As platoon sergeant, Holladay took the rear position in the line of men running from Japanese fire. It was then that Holladay was shot.
"As we reached down to pick him up, John looked up at me, shook his head a little, gave me a smile and died," Kennedy writes in his letter to Corbett. "He had been shot directly in the heart and died easily and quickly."
The Holladay family received solace from Kennedy, as well as from Vin Cassidy, another Marine who fought with Edson's Raiders.
Cassidy came to visit Holladay's mother, Elizabeth Corbett Holladay, at her home in Paxville, S.C., after Holladay's death and gave her an account of what happened. He was a poet and also brought several poems he had written after his friend's death. Some of his poetry is also in Alexander's book.
Down to the science
Investigators with the Joint POW/MIA Accounting Command interviewed Dr. Ronald Ziru, a retired dentist, in 2012. Ziru owns the majority of the land that makes up the Dragon’s Peninsula, the area in New Georgia where Holladay was killed.
Ziru said he leased the logging rights on his land nearly a decade before. The clearing of the land exposed numerous foxholes, which appeared to contain human remains and American artifacts.
In February 2015, an investigation team from the Defense POW/MIA Accounting Agency (DPAA) canvassed Bairoko Village and received some of these assumed-to-be human remains from an islander, Timothy Fanai, who said he recovered the remains in a swamp in Bairoko near Leland Lagoon.
Jack heard from another relative that the Marine Corps was searching for family members to provide DNA samples, and he volunteered.

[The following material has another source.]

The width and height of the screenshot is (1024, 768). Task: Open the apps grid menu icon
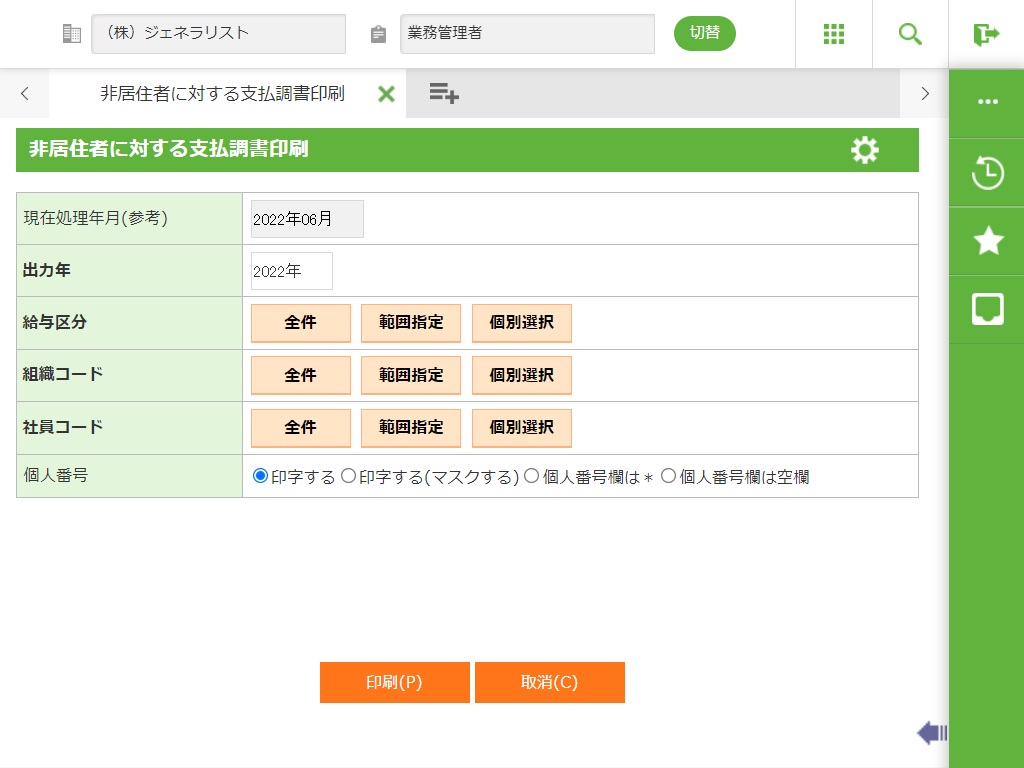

“I jumped at the opportunity,” he said. “They sent me a DNA kit. I did the swab and sent it back to the Marine Corps.”
With a simple mouth swab from Jack, the teeth and other skeletal remains were positively identified as Holladay’s in November 2015, according to a medical examiner’s report from the DPAA.
Bringing him home
Holladay returned to the States on Friday and will be buried Monday in the Florence National Cemetery in a graveside service with full military honors.
Family deaths are mournful, but after more than seven decades, the Holladays are simply grateful to have their beloved family member back on American soil.
“I don’t think it’s a sorrowful day. It’s a happy, proud day,” Jack said. “It’s sad in the fact that his mother and father and loved ones had always wanted him home, and it would have been wonderful if they could have found him and brought him home in ’43 and ’44.”
And to make the ceremony all the more sweet, it is taking place on what would have been Holladay’s 104th birthday.
“A lot has transpired over the last 72 years," Jack said. "We’re just elated that we get to witness his homecoming and to bring him back to Florence and do a proper interment at the National Cemetery.
“Like I told my cousins, I’ve been shouting it from the rooftops. My neighbors are getting tired of hearing me.”